Print the data that follows exactly.

------------------------------------------------------------

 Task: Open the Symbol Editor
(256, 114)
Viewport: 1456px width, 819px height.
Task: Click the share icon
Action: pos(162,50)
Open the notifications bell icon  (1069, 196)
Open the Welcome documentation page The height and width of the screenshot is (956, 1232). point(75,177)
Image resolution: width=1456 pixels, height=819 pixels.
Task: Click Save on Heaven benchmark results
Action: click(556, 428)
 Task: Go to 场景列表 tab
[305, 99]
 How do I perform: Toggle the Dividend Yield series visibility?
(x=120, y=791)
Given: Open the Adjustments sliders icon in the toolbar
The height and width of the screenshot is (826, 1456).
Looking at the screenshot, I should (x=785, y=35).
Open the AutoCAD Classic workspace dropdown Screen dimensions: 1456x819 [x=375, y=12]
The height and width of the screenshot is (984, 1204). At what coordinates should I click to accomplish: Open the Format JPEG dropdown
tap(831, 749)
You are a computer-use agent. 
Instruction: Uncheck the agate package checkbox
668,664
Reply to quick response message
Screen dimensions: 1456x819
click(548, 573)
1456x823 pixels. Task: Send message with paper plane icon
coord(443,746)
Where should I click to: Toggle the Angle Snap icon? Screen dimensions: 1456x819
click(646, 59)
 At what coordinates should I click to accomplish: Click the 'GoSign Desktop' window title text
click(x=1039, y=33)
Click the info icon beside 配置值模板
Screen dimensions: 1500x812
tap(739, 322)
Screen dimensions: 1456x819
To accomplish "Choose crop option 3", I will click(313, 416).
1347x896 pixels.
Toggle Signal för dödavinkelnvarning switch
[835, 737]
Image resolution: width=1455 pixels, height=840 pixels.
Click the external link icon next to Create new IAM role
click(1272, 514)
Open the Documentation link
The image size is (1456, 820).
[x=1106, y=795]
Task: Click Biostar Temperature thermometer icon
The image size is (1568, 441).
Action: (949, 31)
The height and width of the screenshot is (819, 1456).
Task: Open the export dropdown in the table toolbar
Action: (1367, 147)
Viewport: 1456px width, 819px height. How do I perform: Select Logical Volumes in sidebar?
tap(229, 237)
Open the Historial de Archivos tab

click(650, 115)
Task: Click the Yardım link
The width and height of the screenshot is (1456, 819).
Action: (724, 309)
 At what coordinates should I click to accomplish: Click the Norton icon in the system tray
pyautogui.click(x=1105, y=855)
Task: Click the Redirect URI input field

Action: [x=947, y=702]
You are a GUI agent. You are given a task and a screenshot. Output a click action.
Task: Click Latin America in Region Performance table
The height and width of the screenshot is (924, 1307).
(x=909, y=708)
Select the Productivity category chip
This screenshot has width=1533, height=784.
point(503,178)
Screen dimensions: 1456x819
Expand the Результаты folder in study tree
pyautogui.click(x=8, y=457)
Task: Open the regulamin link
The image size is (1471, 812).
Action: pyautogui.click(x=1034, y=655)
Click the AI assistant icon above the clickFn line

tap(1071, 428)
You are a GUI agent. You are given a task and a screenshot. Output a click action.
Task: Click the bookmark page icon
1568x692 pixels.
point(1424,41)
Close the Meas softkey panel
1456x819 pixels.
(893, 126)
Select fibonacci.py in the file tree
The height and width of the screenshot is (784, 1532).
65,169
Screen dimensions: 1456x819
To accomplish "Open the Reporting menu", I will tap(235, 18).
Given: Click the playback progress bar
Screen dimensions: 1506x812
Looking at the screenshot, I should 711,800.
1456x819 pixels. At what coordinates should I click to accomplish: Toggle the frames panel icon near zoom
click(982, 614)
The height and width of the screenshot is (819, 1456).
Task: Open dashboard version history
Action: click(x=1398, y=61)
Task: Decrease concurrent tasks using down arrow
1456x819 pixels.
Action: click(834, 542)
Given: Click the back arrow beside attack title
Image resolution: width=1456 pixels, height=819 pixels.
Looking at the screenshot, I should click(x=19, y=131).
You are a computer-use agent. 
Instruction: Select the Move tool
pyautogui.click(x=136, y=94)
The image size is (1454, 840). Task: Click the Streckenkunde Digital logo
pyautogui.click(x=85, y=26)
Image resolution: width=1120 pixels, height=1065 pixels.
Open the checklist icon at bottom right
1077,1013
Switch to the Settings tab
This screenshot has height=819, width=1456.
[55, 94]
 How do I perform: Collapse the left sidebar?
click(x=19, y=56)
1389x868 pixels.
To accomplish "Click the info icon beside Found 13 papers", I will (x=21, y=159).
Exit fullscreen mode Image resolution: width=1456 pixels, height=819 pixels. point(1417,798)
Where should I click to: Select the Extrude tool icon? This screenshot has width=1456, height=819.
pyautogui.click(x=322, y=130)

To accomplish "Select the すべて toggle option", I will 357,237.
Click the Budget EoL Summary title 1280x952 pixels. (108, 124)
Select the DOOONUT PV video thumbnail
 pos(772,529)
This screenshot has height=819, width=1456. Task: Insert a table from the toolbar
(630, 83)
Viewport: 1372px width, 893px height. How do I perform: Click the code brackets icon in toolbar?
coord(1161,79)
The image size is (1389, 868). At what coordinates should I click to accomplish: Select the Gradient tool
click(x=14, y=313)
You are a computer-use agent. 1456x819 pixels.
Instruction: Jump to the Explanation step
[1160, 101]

------------------------------------------------------------

* **ANSWER BOX**:
 Task: Open the Symbol Editor
(256, 114)
Viewport: 1456px width, 819px height.
Task: Click the share icon
Action: pos(162,50)
Open the notifications bell icon  (1069, 196)
Open the Welcome documentation page The height and width of the screenshot is (956, 1232). point(75,177)
Image resolution: width=1456 pixels, height=819 pixels.
Task: Click Save on Heaven benchmark results
Action: click(556, 428)
 Task: Go to 场景列表 tab
[305, 99]
 How do I perform: Toggle the Dividend Yield series visibility?
(x=120, y=791)
Given: Open the Adjustments sliders icon in the toolbar
The height and width of the screenshot is (826, 1456).
Looking at the screenshot, I should (x=785, y=35).
Open the AutoCAD Classic workspace dropdown Screen dimensions: 1456x819 [x=375, y=12]
The height and width of the screenshot is (984, 1204). At what coordinates should I click to accomplish: Open the Format JPEG dropdown
tap(831, 749)
You are a computer-use agent. 
Instruction: Uncheck the agate package checkbox
668,664
Reply to quick response message
Screen dimensions: 1456x819
click(548, 573)
1456x823 pixels. Task: Send message with paper plane icon
coord(443,746)
Where should I click to: Toggle the Angle Snap icon? Screen dimensions: 1456x819
click(646, 59)
 At what coordinates should I click to accomplish: Click the 'GoSign Desktop' window title text
click(x=1039, y=33)
Click the info icon beside 配置值模板
Screen dimensions: 1500x812
tap(739, 322)
Screen dimensions: 1456x819
To accomplish "Choose crop option 3", I will click(313, 416).
1347x896 pixels.
Toggle Signal för dödavinkelnvarning switch
[835, 737]
Image resolution: width=1455 pixels, height=840 pixels.
Click the external link icon next to Create new IAM role
click(1272, 514)
Open the Documentation link
The image size is (1456, 820).
[x=1106, y=795]
Task: Click Biostar Temperature thermometer icon
The image size is (1568, 441).
Action: (949, 31)
The height and width of the screenshot is (819, 1456).
Task: Open the export dropdown in the table toolbar
Action: (1367, 147)
Viewport: 1456px width, 819px height. How do I perform: Select Logical Volumes in sidebar?
tap(229, 237)
Open the Historial de Archivos tab

click(650, 115)
Task: Click the Yardım link
The width and height of the screenshot is (1456, 819).
Action: (724, 309)
 At what coordinates should I click to accomplish: Click the Norton icon in the system tray
pyautogui.click(x=1105, y=855)
Task: Click the Redirect URI input field

Action: [x=947, y=702]
You are a GUI agent. You are given a task and a screenshot. Output a click action.
Task: Click Latin America in Region Performance table
The height and width of the screenshot is (924, 1307).
(x=909, y=708)
Select the Productivity category chip
This screenshot has width=1533, height=784.
point(503,178)
Screen dimensions: 1456x819
Expand the Результаты folder in study tree
pyautogui.click(x=8, y=457)
Task: Open the regulamin link
The image size is (1471, 812).
Action: pyautogui.click(x=1034, y=655)
Click the AI assistant icon above the clickFn line

tap(1071, 428)
You are a GUI agent. You are given a task and a screenshot. Output a click action.
Task: Click the bookmark page icon
1568x692 pixels.
point(1424,41)
Close the Meas softkey panel
1456x819 pixels.
(893, 126)
Select fibonacci.py in the file tree
The height and width of the screenshot is (784, 1532).
65,169
Screen dimensions: 1456x819
To accomplish "Open the Reporting menu", I will tap(235, 18).
Given: Click the playback progress bar
Screen dimensions: 1506x812
Looking at the screenshot, I should 711,800.
1456x819 pixels. At what coordinates should I click to accomplish: Toggle the frames panel icon near zoom
click(982, 614)
The height and width of the screenshot is (819, 1456).
Task: Open dashboard version history
Action: click(x=1398, y=61)
Task: Decrease concurrent tasks using down arrow
1456x819 pixels.
Action: click(834, 542)
Given: Click the back arrow beside attack title
Image resolution: width=1456 pixels, height=819 pixels.
Looking at the screenshot, I should click(x=19, y=131).
You are a computer-use agent. 
Instruction: Select the Move tool
pyautogui.click(x=136, y=94)
The image size is (1454, 840). Task: Click the Streckenkunde Digital logo
pyautogui.click(x=85, y=26)
Image resolution: width=1120 pixels, height=1065 pixels.
Open the checklist icon at bottom right
1077,1013
Switch to the Settings tab
This screenshot has height=819, width=1456.
[55, 94]
 How do I perform: Collapse the left sidebar?
click(x=19, y=56)
1389x868 pixels.
To accomplish "Click the info icon beside Found 13 papers", I will (x=21, y=159).
Exit fullscreen mode Image resolution: width=1456 pixels, height=819 pixels. point(1417,798)
Where should I click to: Select the Extrude tool icon? This screenshot has width=1456, height=819.
pyautogui.click(x=322, y=130)

To accomplish "Select the すべて toggle option", I will 357,237.
Click the Budget EoL Summary title 1280x952 pixels. (108, 124)
Select the DOOONUT PV video thumbnail
 pos(772,529)
This screenshot has height=819, width=1456. Task: Insert a table from the toolbar
(630, 83)
Viewport: 1372px width, 893px height. How do I perform: Click the code brackets icon in toolbar?
coord(1161,79)
The image size is (1389, 868). At what coordinates should I click to accomplish: Select the Gradient tool
click(x=14, y=313)
You are a computer-use agent. 1456x819 pixels.
Instruction: Jump to the Explanation step
[1160, 101]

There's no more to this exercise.